Surabaya, 18 November 2025 – Media Briefing Bersama Komite Stabilitas Sistem Keuangan (KSSK) Triwulan IV Tahun 2025 digelar pada Selasa, 18 November 2025 di Mahameru Restaurant, Surabaya. Empat otoritas keuangan—Bank Indonesia, OJK, LPS, dan Kementerian Keuangan—menyampaikan perkembangan ekonomi Jawa Timur, stabilitas sektor keuangan, pasar modal, hingga posisi APBN. Pertemuan ini memperlihatkan bahwa Jawa Timur terus menjadi salah satu pilar ekonomi nasional, dengan kinerja makro yang relatif kuat di tengah ketidakpastian global.
Ekonomi Jawa Timur Tetap Tangguh
Kepala Bank Indonesia Provinsi Jawa Timur, Ibrahim, menjelaskan bahwa ekonomi Jawa Timur berada dalam kondisi yang stabil. Inflasi tercatat 2,69%, lebih rendah dari inflasi nasional, sementara konsumsi rumah tangga masih menjadi pendorong utama pertumbuhan dengan porsi lebih dari 60%. Penjualan ritel meningkat terutama pada produk rumah tangga, hobi, dan rekreasi.
Meski ekspor sedikit melambat, komoditas unggulan seperti minyak, kayu, produk kimia, tembakau, kakao, dan hasil laut tetap menunjukkan pertumbuhan positif. BI memproyeksikan pertumbuhan ekonomi Jawa Timur pada 2025 akan berada pada kisaran 4,7%–5,5%.
Pasar Modal dan Pembiayaan UMKM Menguat
Kepala OJK Jawa Timur, Yunita Linda Sari, menyampaikan bahwa pasar modal Indonesia menunjukkan tren positif. Sebanyak 58 perusahaan melakukan IPO sepanjang 2025 dengan total dana Rp 15,15 triliun. Jumlah investor reksa dana tumbuh lebih dari 60%, menandakan semakin inklusifnya pasar keuangan.

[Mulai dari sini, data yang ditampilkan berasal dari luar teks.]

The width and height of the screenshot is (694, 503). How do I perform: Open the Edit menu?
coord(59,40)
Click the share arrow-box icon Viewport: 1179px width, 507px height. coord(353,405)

Selain itu, POJK 19/2025 memberikan kemudahan akses pembiayaan bagi UMKM untuk memperkuat sektor usaha kecil di daerah.
Stabilitas Perbankan dan Tantangan Inklusi Keuangan
Kepala LPS Wilayah II, Bambang S. Hidayat, menegaskan komitmen LPS dalam menjaga kepercayaan masyarakat melalui pembayaran klaim penjaminan yang cepat. Total klaim penjaminan yang telah diselesaikan mencapai Rp327 miliar.
LPS juga menyoroti tantangan inklusi keuangan nasional, di mana sekitar 19,9% masyarakat belum memiliki rekening bank. LPS menargetkan peningkatan literasi keuangan di Ponorogo, Tulungagung, dan Pamekasan.

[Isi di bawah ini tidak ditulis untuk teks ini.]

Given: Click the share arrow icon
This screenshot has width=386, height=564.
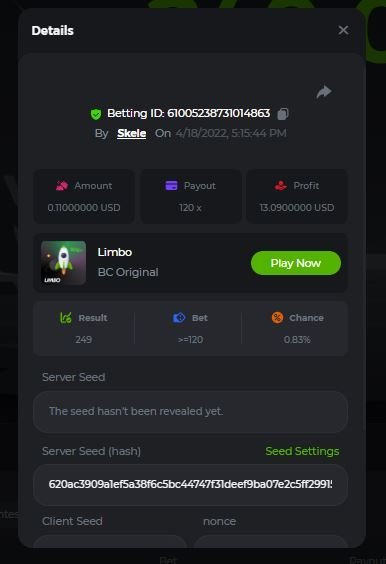Looking at the screenshot, I should [324, 92].
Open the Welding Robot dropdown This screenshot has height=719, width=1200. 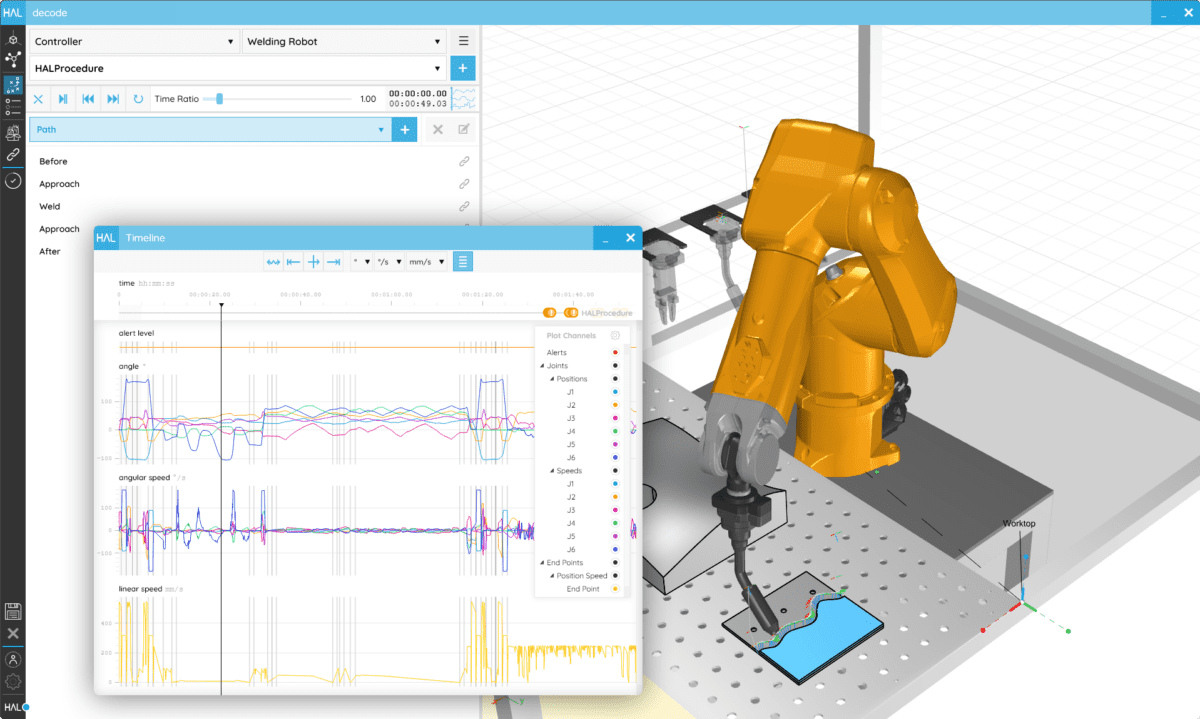click(344, 41)
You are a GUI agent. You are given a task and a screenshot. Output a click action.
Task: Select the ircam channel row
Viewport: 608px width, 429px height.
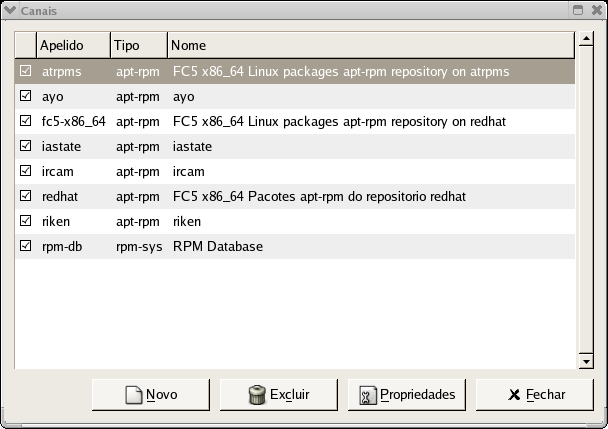(x=300, y=172)
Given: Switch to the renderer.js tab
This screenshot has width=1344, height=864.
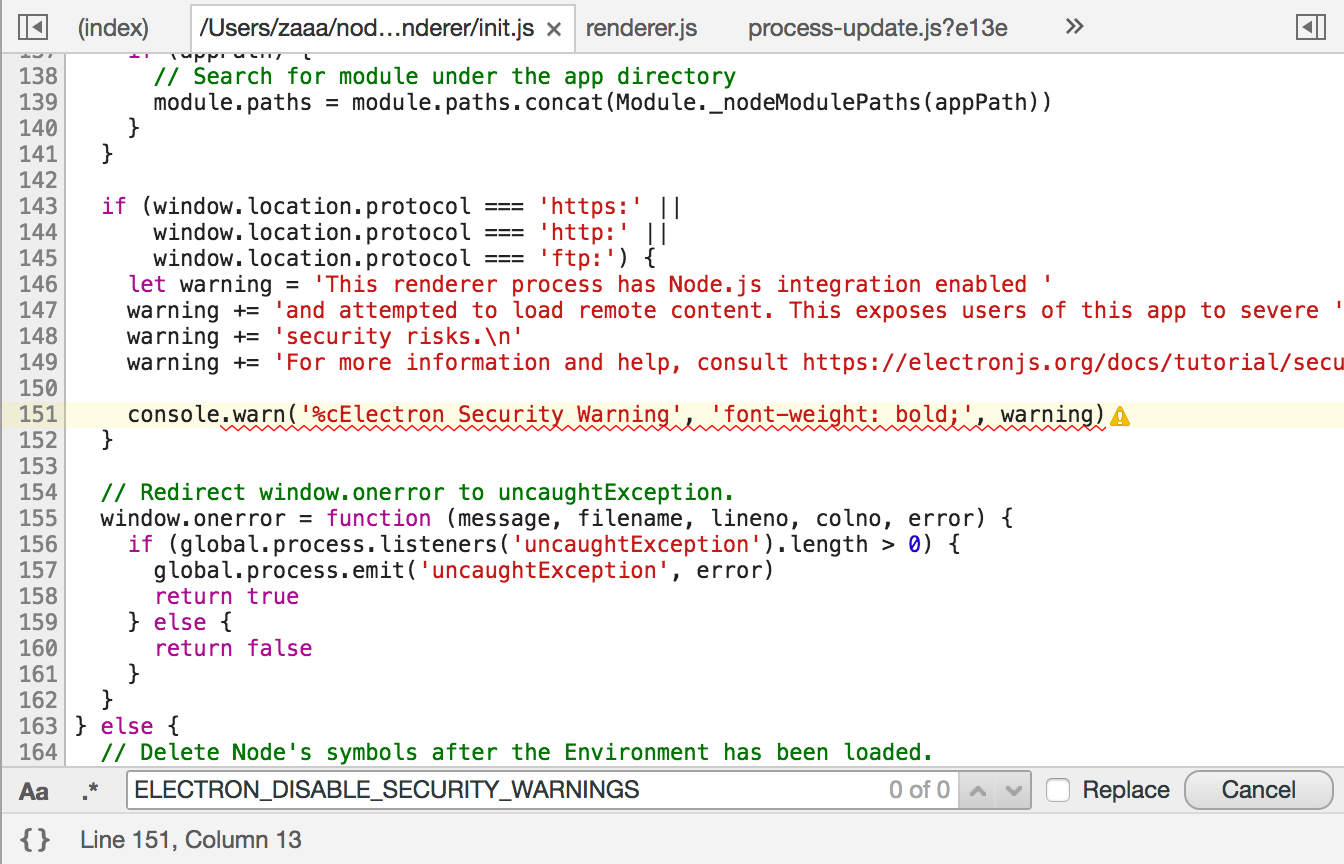Looking at the screenshot, I should point(640,28).
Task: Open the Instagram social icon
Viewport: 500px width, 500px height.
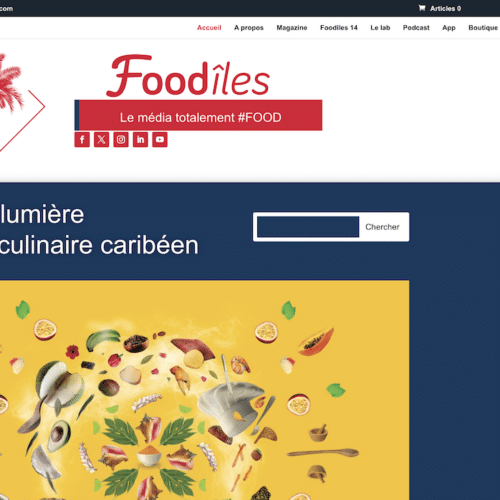Action: point(121,139)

APBN Jawa Timur Surplus, Program Prioritas Berjalan Baik
Kemenkeu Satu Jatim memaparkan perkembangan APBN Jawa Timur hingga Triwulan III 2025. Pendapatan negara mencapai Rp 180,63 triliun, sementara belanja negara Rp92,09 triliun, menghasilkan surplus Rp88,54 triliun. Meski demikian, beberapa jenis pajak mengalami kontraksi akibat pemusatan pembayaran pajak, transisi Coretax, dan penurunan produksi rokok.

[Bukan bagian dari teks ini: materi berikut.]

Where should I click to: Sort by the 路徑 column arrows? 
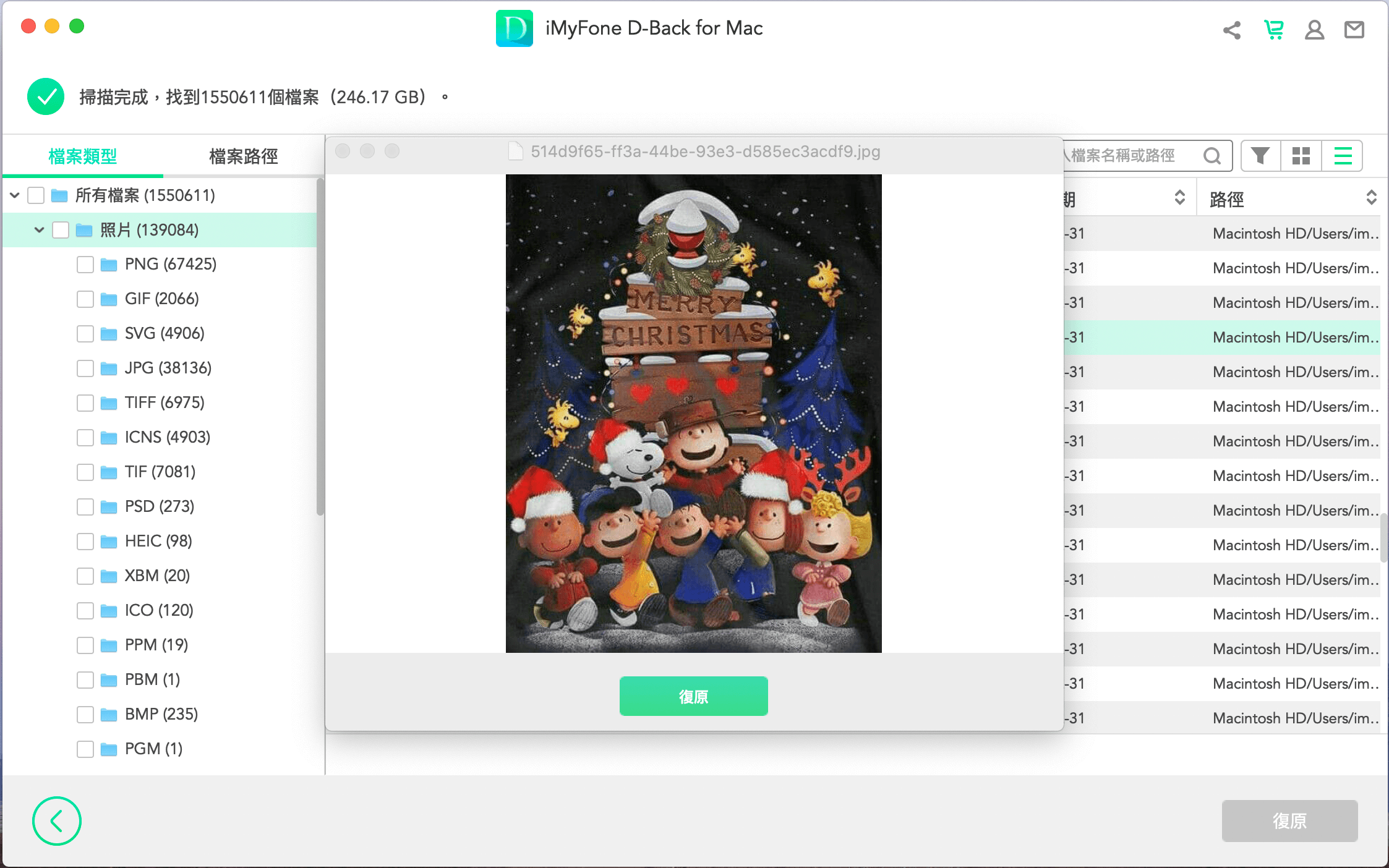pos(1371,198)
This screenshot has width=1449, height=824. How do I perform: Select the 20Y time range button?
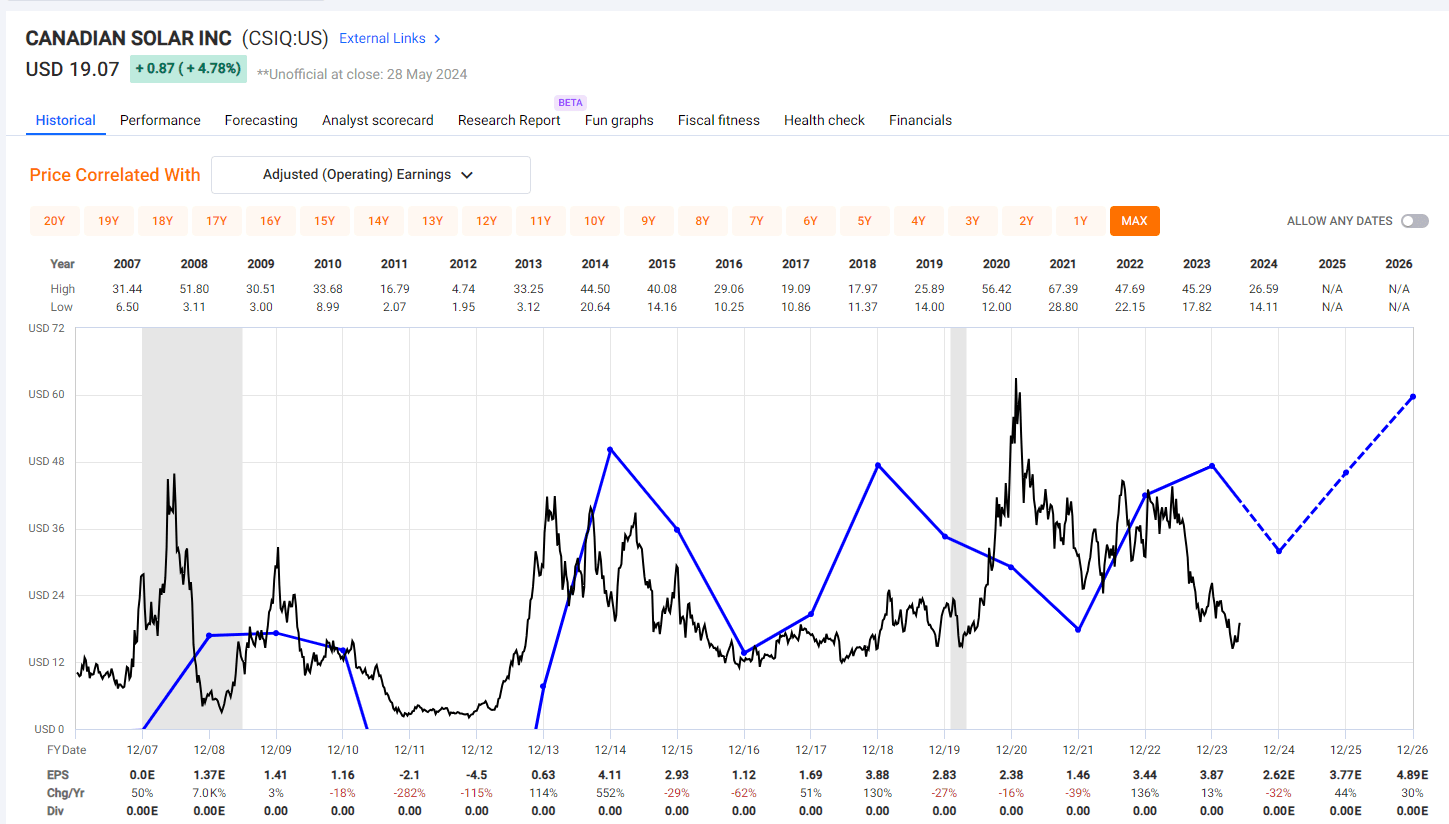(x=55, y=221)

Kanwil DJPb Jawa Timur menambahkan bahwa sejumlah program prioritas menunjukkan capaian kuat. Program Makan Bergizi Gratis (MBG) telah menjangkau 5,26 juta penerima manfaat. Program Koperasi Merah Putih telah membina 3.661 gerai koperasi melalui pendanaan bank-bank Himbara dan BSI. Sementara itu, Sekolah Rakyat telah berkembang hingga 26 sekolah dari target 45.